### Exercise aim
Repeat the stretch of entries below from the line with "Close the red packet promotion banner" through the line with "Screen dimensions: 497x510". Include both ends and add nothing.

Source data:
****************
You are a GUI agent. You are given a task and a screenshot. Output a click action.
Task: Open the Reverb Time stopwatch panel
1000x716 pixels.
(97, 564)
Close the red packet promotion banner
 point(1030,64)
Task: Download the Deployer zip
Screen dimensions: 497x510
****************
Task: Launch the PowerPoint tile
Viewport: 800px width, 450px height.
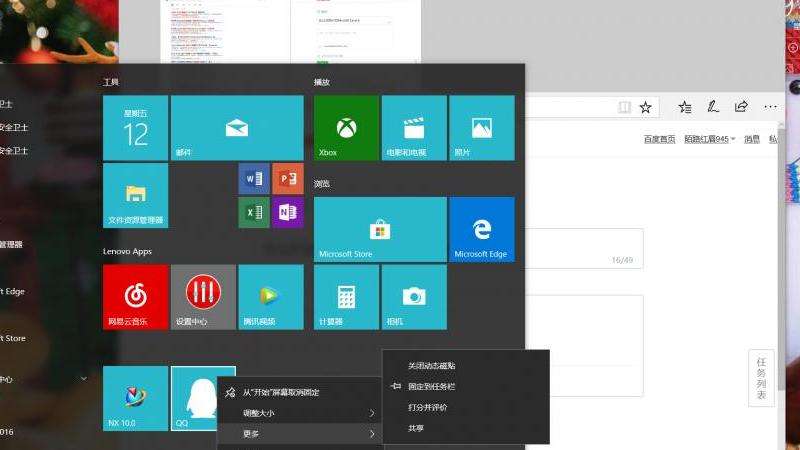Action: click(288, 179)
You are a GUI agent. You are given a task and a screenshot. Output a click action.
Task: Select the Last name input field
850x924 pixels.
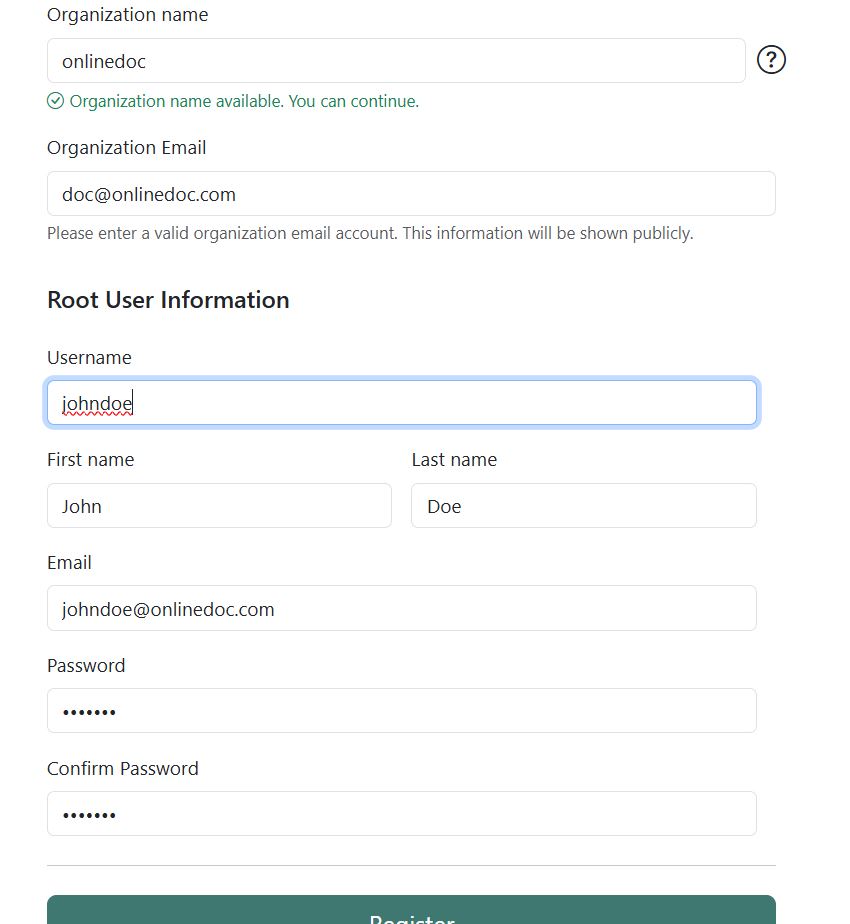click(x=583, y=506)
****************
### Reply to the exercise
Close the red packet promotion banner
 point(1030,64)
Task: Download the Deployer zip
Screen dimensions: 497x510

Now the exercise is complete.